А он улыбается и отвечает ей теми же словами, как когда-то давно, когда она прибегала на место встречи с опозданием и в глазах ее плескались опасения, надежда и радость от того, что он её дождался, и она быстро тараторила о запретах, препятствиях и ругани с родителями.

— Ты всегда вовремя.

========== Глава 24 ==========

Комментарий к Глава 24

Давно пылится в черновиках. Так давно, что аж стыдно( Прошу понять и простить! Приятного прочтения :)

Оставаясь с закрытыми глазами, Гейл пытался понять собственные ощущения, которые довольно скоро позволили сделать приятное открытие: он мог вздохнуть полной грудью. Без колотья, без рези, расползающейся паутиной боли, и без стягивающих тело повязок. Воздух не продирался в лёгкие, как в ссохшиеся меха, не обжигал кислотой.

Секунда, две… молодой человек, прислушавшись к собственным чувствам, спокойно сосчитал до десяти и чуть было не продолжил дальше, но остановился, осознав, что не больно. Совсем. Боль не явилась внезапно, как опаздывающая на свидание подружка.

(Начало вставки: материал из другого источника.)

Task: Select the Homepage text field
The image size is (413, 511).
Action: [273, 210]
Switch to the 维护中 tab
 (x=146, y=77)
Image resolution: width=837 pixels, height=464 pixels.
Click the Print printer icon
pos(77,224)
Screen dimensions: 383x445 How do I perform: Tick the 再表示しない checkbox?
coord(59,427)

Последнее, что он помнил — звенящий писк аппаратов, ведущих отсчет своими противными электронными голосами и адская мука, являющаяся ненадолго и растворяющаяся в темноте. Уже потом были суета врачей и испуганные насмерть глаза матери и младших. Как же ему было стыдно за то, что из-за него они все это переживали.

В конце концов (спустя часы, а быть может минуты), он оказался в белоснежной комнате с ярким светом круглых ламп вокруг. В центре была установлена емкость больше напоминающая ванну, наполненную непонятной массой, в которую его и погрузили… И провода, провода, датчики, пиликанье и тихие инструкции врача…

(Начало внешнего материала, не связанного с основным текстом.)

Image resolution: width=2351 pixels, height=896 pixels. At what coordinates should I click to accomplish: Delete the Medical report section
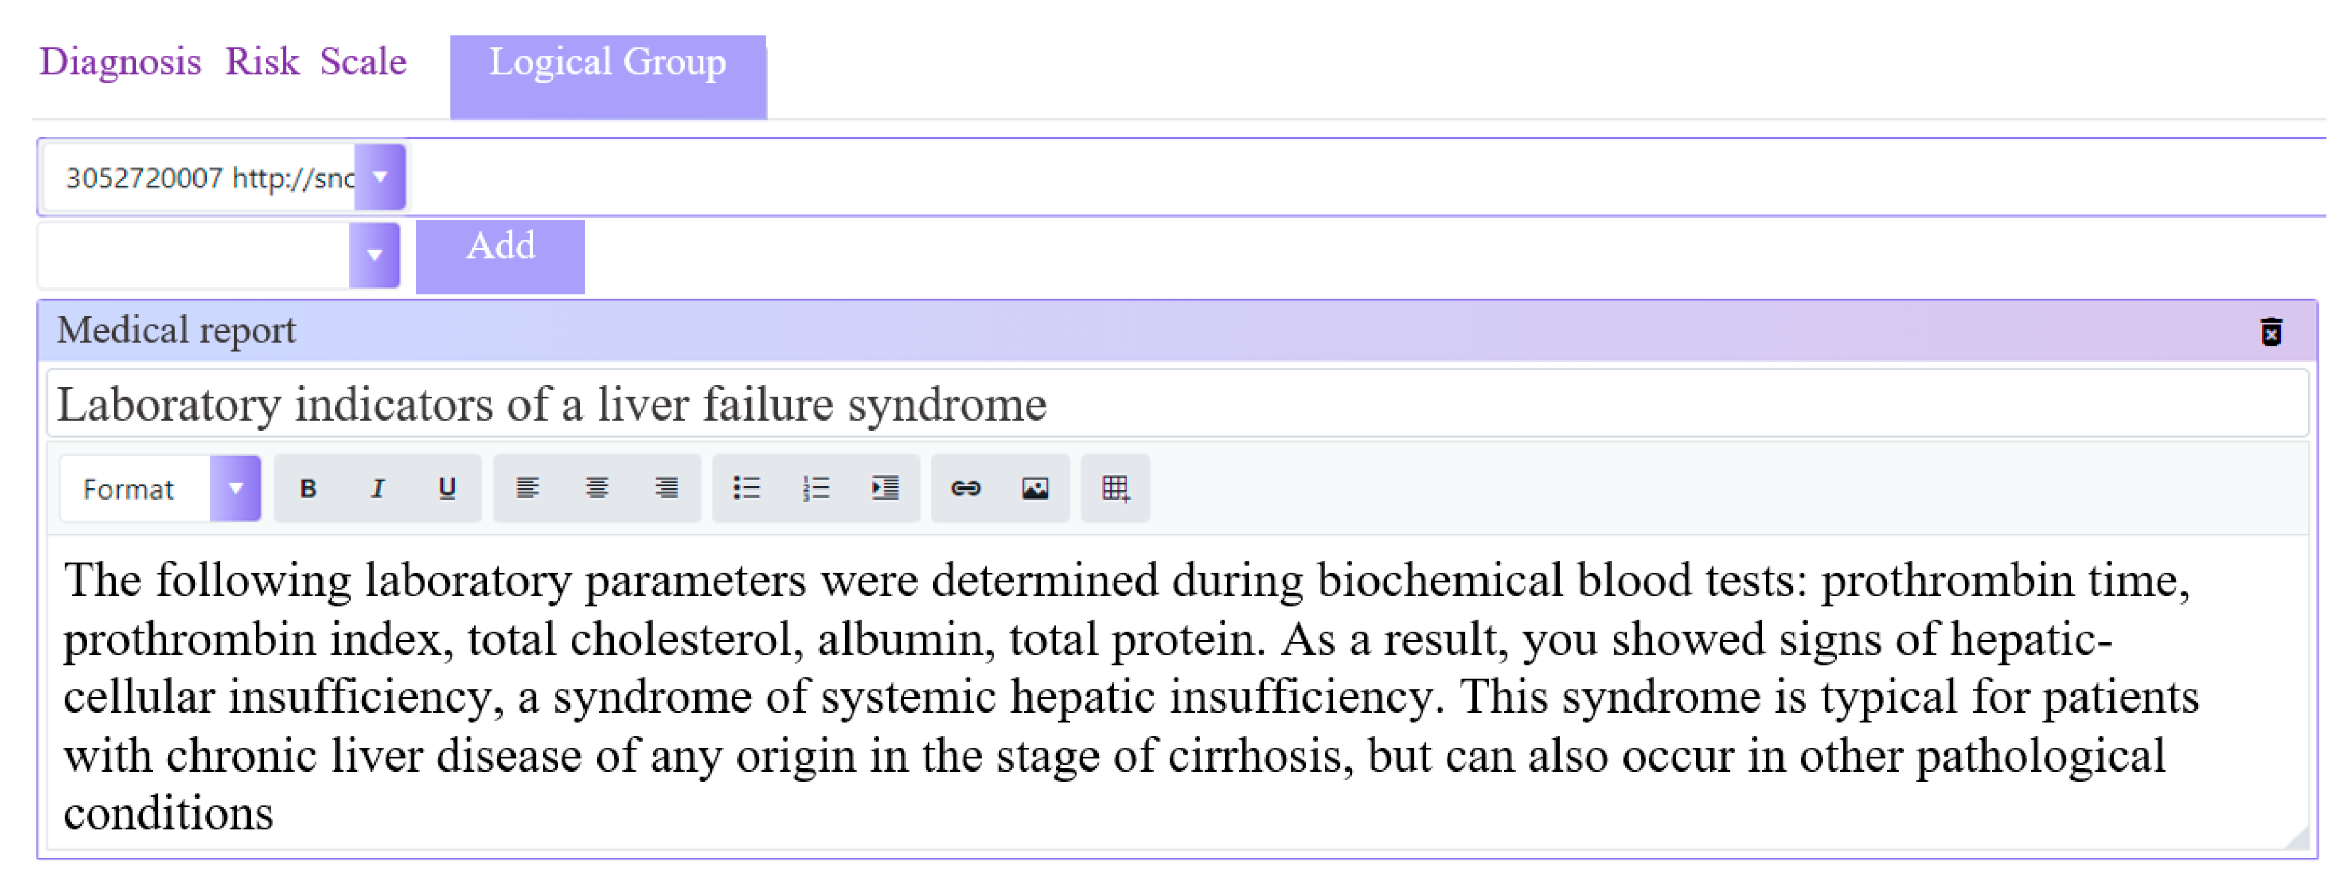(x=2271, y=332)
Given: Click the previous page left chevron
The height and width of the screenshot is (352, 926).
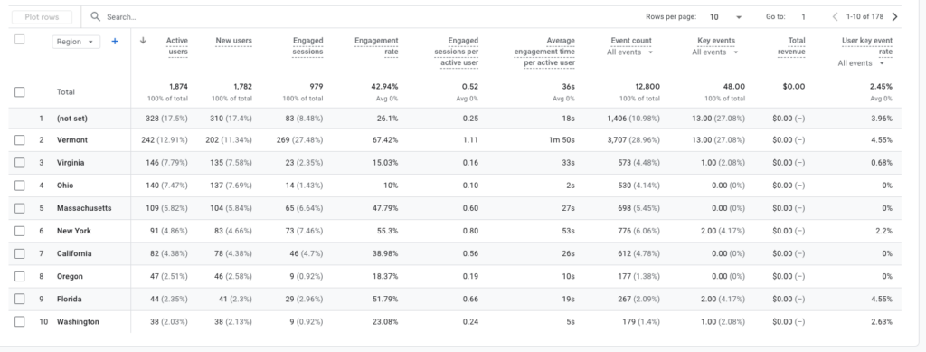Looking at the screenshot, I should pos(835,16).
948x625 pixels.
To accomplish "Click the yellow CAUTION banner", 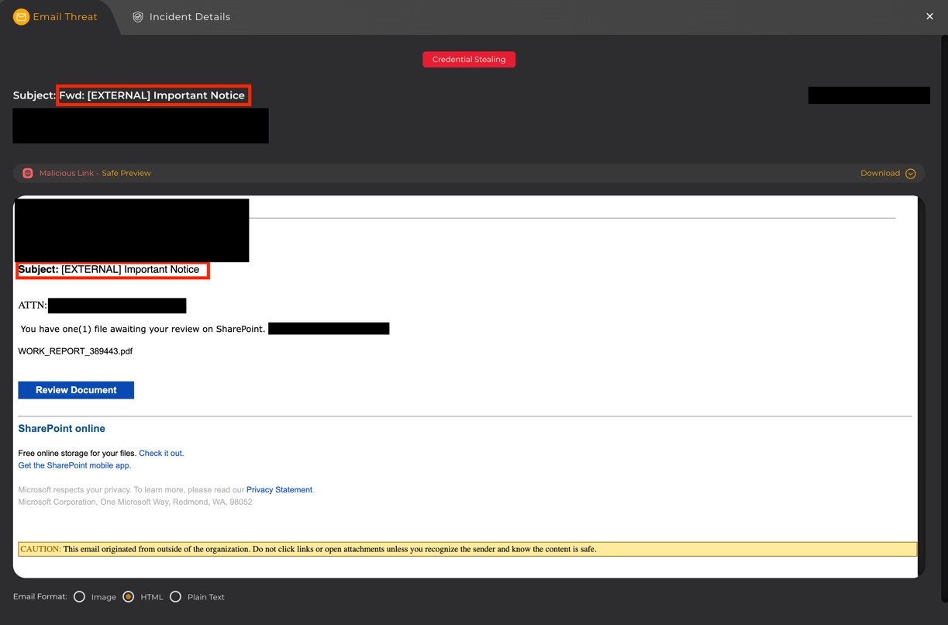I will [x=467, y=549].
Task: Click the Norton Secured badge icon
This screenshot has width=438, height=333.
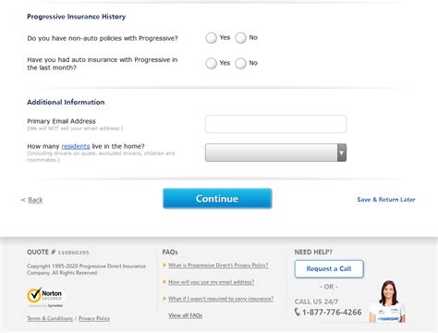Action: point(44,297)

И теперь ничего, тишина и нирвана… Никто не втыкал в него тонкие спицы, не сдирал кожу, не пытался вывернуть наизнанку… Может он умер? Тогда это рай.

Но нет, всего лишь слабость окутывала Гейла ласкающими волнами, соблазняя снова погрузиться в сон. Ужасно хотелось поддаться этому сладостному чувству, но ощутить себя в реальности без боли хотелось сильнее. Неужели она оставила его насовсем? Неужели больше не придется, покрываясь испариной, путаться в расплывчатой паутине мучений и страхов, в борьбе с которыми не понимаешь кто ты и где? В голове в те секунды, плетущиеся словно сонная муха, почти поселилась равнодушная мысль, что, быть может, было бы лучше, если бы Питу не удалось его вытащить?

Гейл даже не знал точно согласен ли с этой мыслью и с тем, что она несла пожелание смерти, потому что проваливался еще глубже в бессознательную темноту. И оттуда мысленно молил, стоявшую слева от его койки, бездушную автоматику о дозе. Особо яростно и неистово он начинал взывать к ней за пять минут до вливания новой порции обезболивающего? Это были самые ужасные бесконечные минуты. А прекративший их слабый писк прибора за секунду до вливания вошел в пятерку самых его любимых звуков. А потом он уплывал на волнах полного бесчувствия.